Austpac's submissions

11 Austpac submitted that:


    (a) The observations of Owen J in Rumball did not apply. The Sale Agreement did not contain plain and unambiguous provisions allowing for costs to be paid on a certain basis; it made no reference to legal costs and provided no basis for the payment of such costs (first defendant's submissions on costs, pars 6, 7 and 9).

    (b) Cases such as Rumballand Rayner concerned agreements for the payment of costs incurred by a security holder in enforcing its security. That was 'a wholly different context' to the indemnity contained in the Sale Agreement. There was a 'real question' as to whether the principles identified in Rumball and Rayner applied in different (that is, non-security) contexts (par 8).

    (c) A number of issues arose concerning the meaning and effect of the warranty and indemnity provisions in the Sale Agreement. The court could not determine whether Astron was entitled to be indemnified for costs pursuant to the Sale Agreement without deciding those issues. However, the issues were not raised for determination in the trial (pars 10 and 11).

    (d) There was a further and related question as to whether Astron had a right to be indemnified under the Sale Agreement that had accrued prior to the frustrating event. Any right that Astron might

(Page 9)
    have possessed to be indemnified had not accrued by that time (pars 13 to 17).
    (e) The Sale Agreement was governed by the law of New South Wales and accordingly, the Frustrated Contracts Act 1978 (NSW) applied. However, the provisions of that Act did not assist Astron and WIM 150 to establish a right to be indemnified under the Sale Agreement. Further, there were issues relevant to the application of that Act that ought to have been raised for determination at trial. Those issues cannot now be determined.




Some preliminary comments

12 In my view, the principles referred to in the submissions made by Astron and WIM 150 are not confined to agreements for the payment of costs contained in security contracts. The court retains a discretion over costs notwithstanding any pre-litigation contract made between the parties to proceedings. That discretion is to be exercised judicially. It is plainly just that the court should have regard to any agreement between the parties that affects an order for costs - and indeed, to give effect to that agreement unless other discretionary considerations indicate that this would produce an unjust result. There is no reason why the comments of Owen J in Rumball and the Full Court in Rayner should be confined to provisions concerning costs found in security contracts. Similarly, the principles identified by Owen J and the Full Court are not limited to instances where the relevant instrument expressly refers to the payment of legal costs in 'plain and unambiguous language'.

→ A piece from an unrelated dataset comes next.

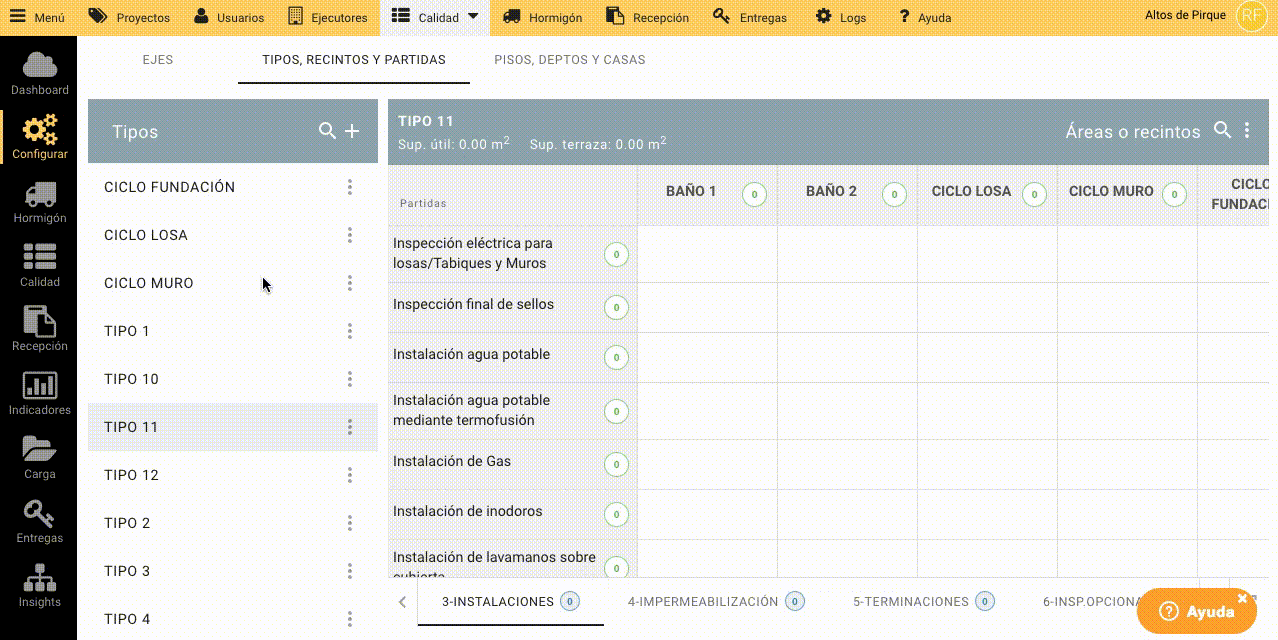This screenshot has width=1278, height=640.
Task: Open Indicadores chart icon in sidebar
Action: (39, 387)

13 However, there is an obvious difference between a pre-litigation contract that provides for which party to the contract should bear the costs of any proceedings between the parties and an indemnity of the kind contained in the Sale Agreement. An indemnity does not bear directly on the question of which party is to be held liable for the costs of any proceedings; it merely provides that party A is to be indemnified by party B for any costs that party A is ordered to pay. The indemnity is a contract that operates independently of the court's costs orders. That, I think, was the point that is sought to be made by Austpac in its submissions. The first order sought by Astron and WIM 150 seeks to enforce a contractual indemnity under the guise of inviting the court to exercise its discretion on costs in a particular way. The court cannot make the order sought, so it is submitted, as the enforceability of the indemnity was never an issue raised in the trial.

(Page 10)



14 I accept that the principles identified by Owen J in Rumball and the Full Court in Rayner do not directly apply. The principles concern how the court should exercise its discretion to order costs having regard to the terms of an agreement between the parties relating to that question. The first order sought by Astron and WIM 150 is not an order concerning the court's exercise of a discretion to award costs; it is, in substance, an order to specifically enforce a term of the Sale Agreement. Whether that term could be enforced by Astron was not an issue that was raised for determination in the trial.

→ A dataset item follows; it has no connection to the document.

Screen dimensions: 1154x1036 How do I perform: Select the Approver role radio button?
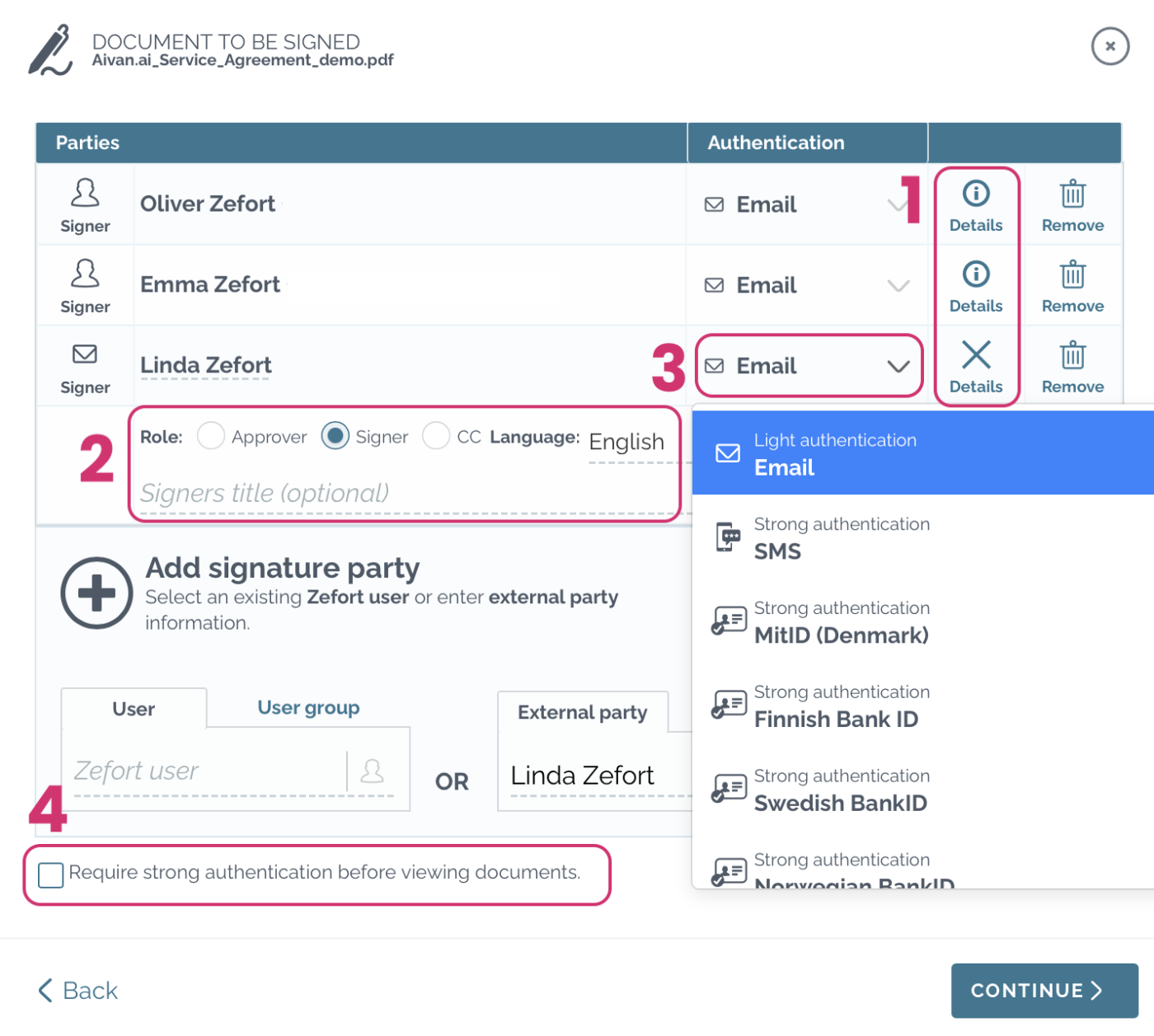211,437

15 However, in my view, the fact that the Warranty and indemnity were given by Austpac may still be relevant to the exercise of court's discretion to award costs. The terms of a pre-litigation contract may be relevant to the way in which the court should exercise its discretion on costs even if the contract does not specifically make provision for which party should bear the costs of any proceedings involving the contract. It would, in my view, be fair as between the parties to consider whether Astron and WIM 150 were, as they submit, merely joined as necessary parties to what was otherwise a breach of the farm-in agreement by Austpac in circumstances where Austpac had given the Warranty and promised, in effect, to bear the consequences of any breach of the Warranty.




The effect of termination of the Sale Agreement

16 At common law, a frustrating event terminates the contract. The termination operates from the time of frustration; the contract is not invalid from inception so that rights that had accrued at the time of frustration remain enforceable.

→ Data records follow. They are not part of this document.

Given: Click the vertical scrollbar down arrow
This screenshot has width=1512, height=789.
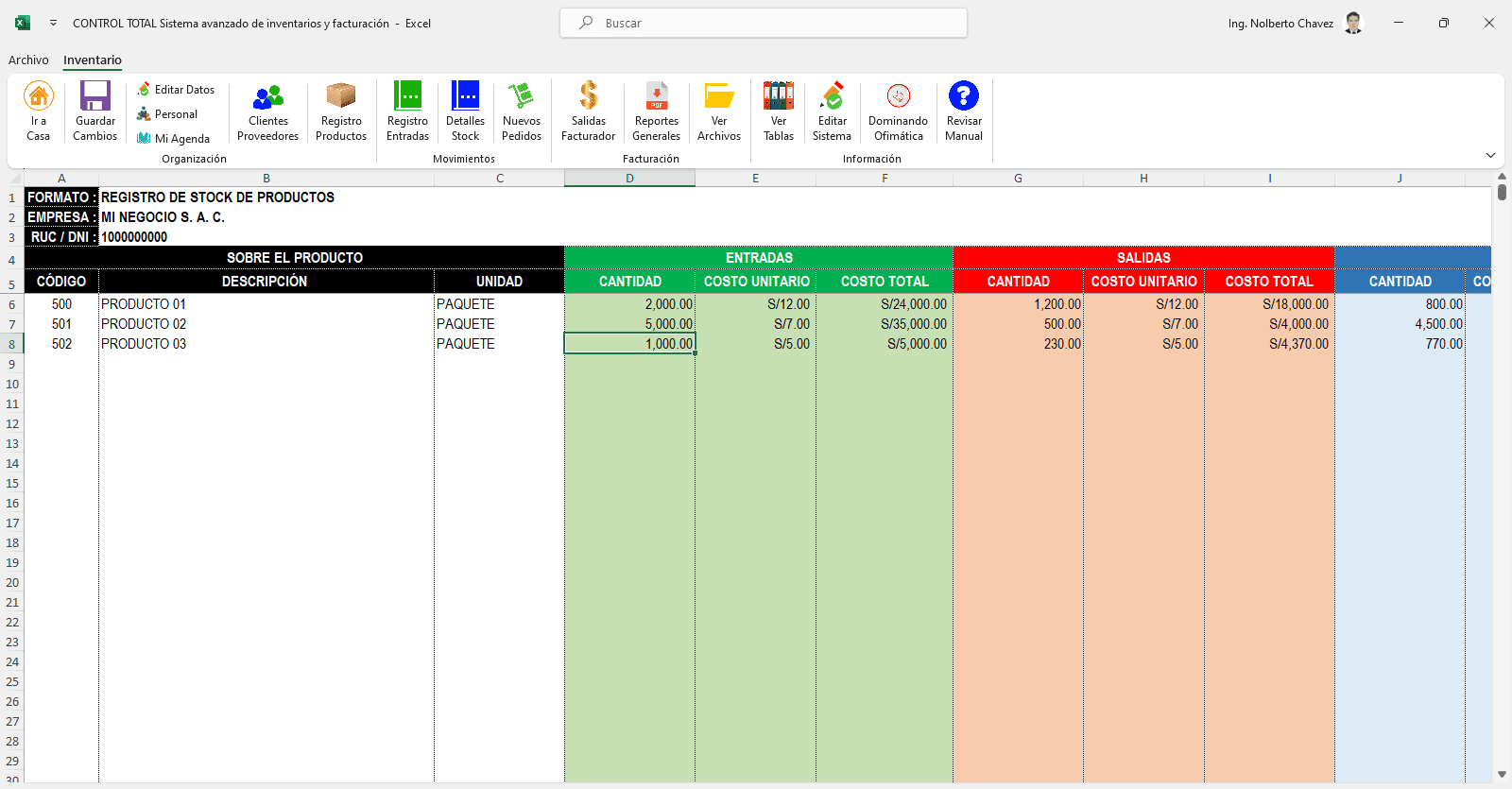Looking at the screenshot, I should tap(1502, 775).
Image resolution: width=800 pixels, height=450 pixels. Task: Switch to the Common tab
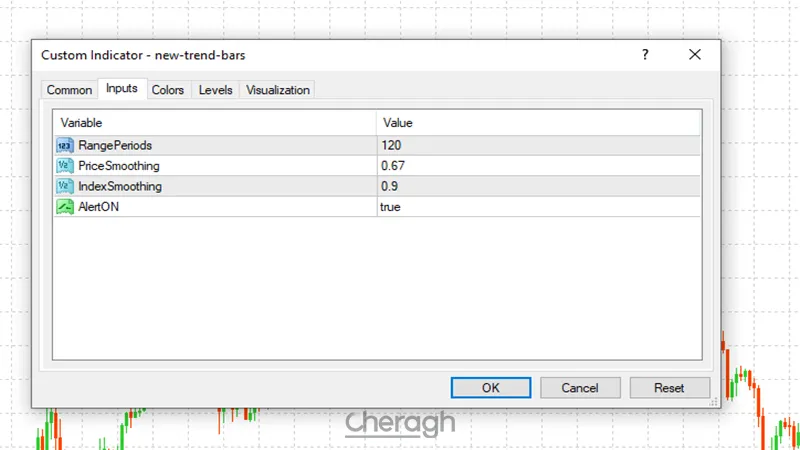coord(69,90)
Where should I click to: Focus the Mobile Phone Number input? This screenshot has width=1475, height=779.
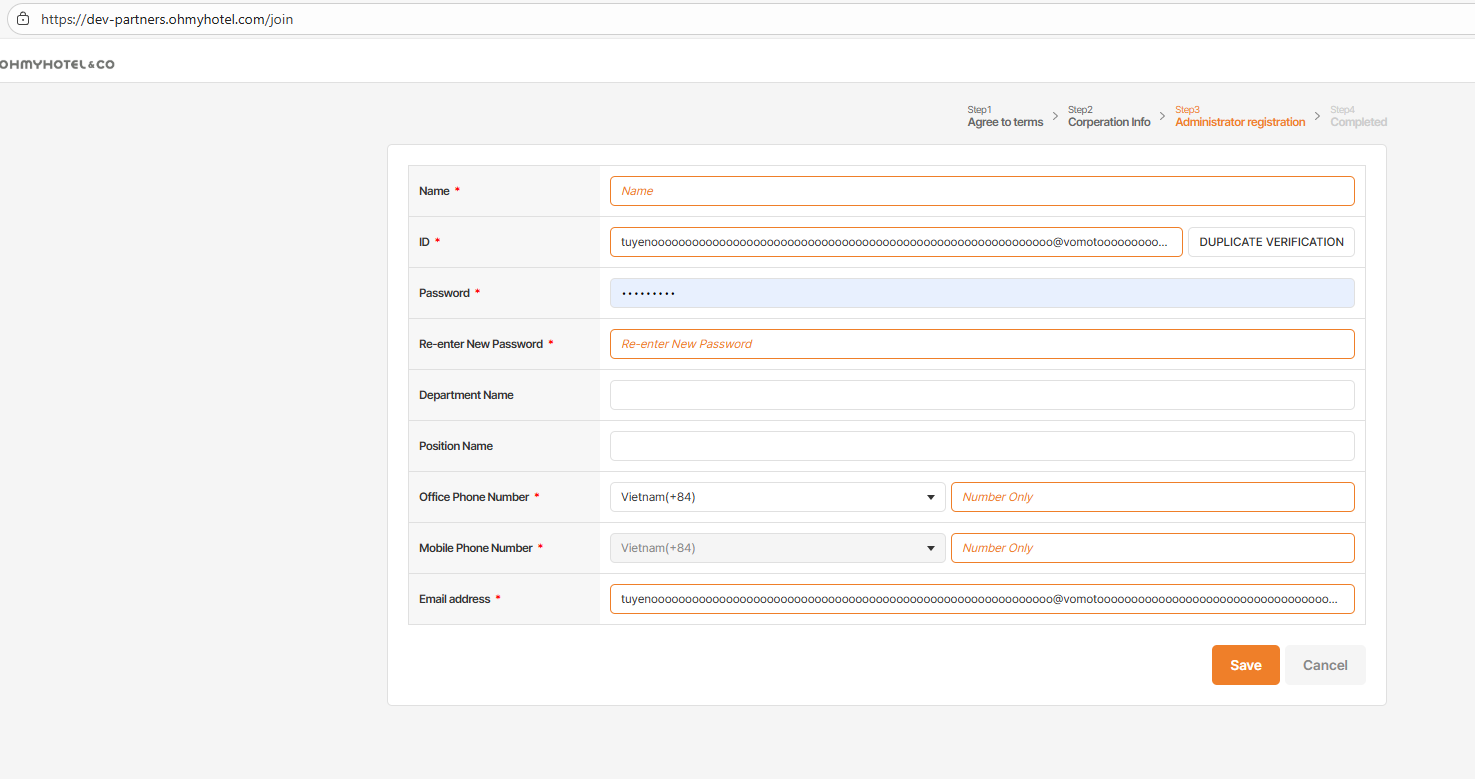pyautogui.click(x=1152, y=548)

17 Astron and WIM 150 contend that the right to be indemnified under the Sale Agreement for the costs of Austpac's claim had accrued by the time that the agreement was frustrated. They did not identify when and how the right accrued before that time but presumably, it is contended that Austpac breached the warranty that it gave on making the Sale Agreement.

18 The terms of the indemnity contained in the Sale Agreement (cl 12.4) were reproduced earlier in the reasons. The wording of the clause is unusual. The liability to indemnify does not arise directly from a breach of warranty but rather, 'as a consequence of any matter or thing being found to be in breach' of a warranty given by Austpac. Accordingly, Austpac's liability to indemnify was contingent on three conditions being fulfilled:


(Page 11)
    (a) a breach of a warranty by Austpac;

    (b) Astron suffering damage or loss or incurring a liability or expense;

    (c) a finding being made that Astron had suffered damage or loss or incurred a liability or expense as a consequence of the breach of warranty.


19 The Sale Agreement does not specify how or by whom the finding referred to in cl 12.4 was to be made. The word 'found' is seemingly ambiguous - does it refer to the parties discovering that there has been a breach of warranty through, for example, the occurrence of a particular event or does it refer to a finding to that effect made by a third party such as a court?

20 In my view, Astron did not have a right to be indemnified under the Sale Agreement for any costs that it might incur or for which it might become liable in these proceedings that had accrued by the time that the Sale Agreement was terminated. That is because, at most, only the first of the three conditions required for Astron to have acquired the right had been satisfied (Austpac denies that even the first condition had been met):


    (a) The expense or liability had not been incurred prior to termination of the Sale Agreement for frustration - consequently, a right to be indemnified could not have accrued in respect of those expenses or liabilities.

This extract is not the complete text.